Task directions: Would you please write out each entry that follows, exactly as written?
+ + + +
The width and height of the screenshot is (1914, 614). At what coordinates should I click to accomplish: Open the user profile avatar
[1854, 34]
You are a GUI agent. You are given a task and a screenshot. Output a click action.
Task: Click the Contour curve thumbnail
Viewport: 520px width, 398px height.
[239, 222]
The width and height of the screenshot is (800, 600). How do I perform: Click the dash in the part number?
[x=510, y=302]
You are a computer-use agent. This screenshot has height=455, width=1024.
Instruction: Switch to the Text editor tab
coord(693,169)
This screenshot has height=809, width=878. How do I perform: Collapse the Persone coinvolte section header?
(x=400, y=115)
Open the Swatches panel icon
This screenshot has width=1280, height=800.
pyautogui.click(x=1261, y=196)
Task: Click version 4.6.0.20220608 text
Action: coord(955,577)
+ + + +
The completed task:
The width and height of the screenshot is (1914, 614). At what coordinates should I click to accomplish: Open the user profile avatar
[1854, 34]
You are a GUI agent. You are given a task and a screenshot. Output a click action.
Task: Click the Contour curve thumbnail
Viewport: 520px width, 398px height.
[239, 222]
The width and height of the screenshot is (800, 600). How do I perform: Click the dash in the part number?
[x=510, y=302]
You are a computer-use agent. This screenshot has height=455, width=1024.
Instruction: Switch to the Text editor tab
coord(693,169)
This screenshot has height=809, width=878. How do I perform: Collapse the Persone coinvolte section header?
(x=400, y=115)
Open the Swatches panel icon
This screenshot has width=1280, height=800.
pyautogui.click(x=1261, y=196)
Task: Click version 4.6.0.20220608 text
Action: coord(955,577)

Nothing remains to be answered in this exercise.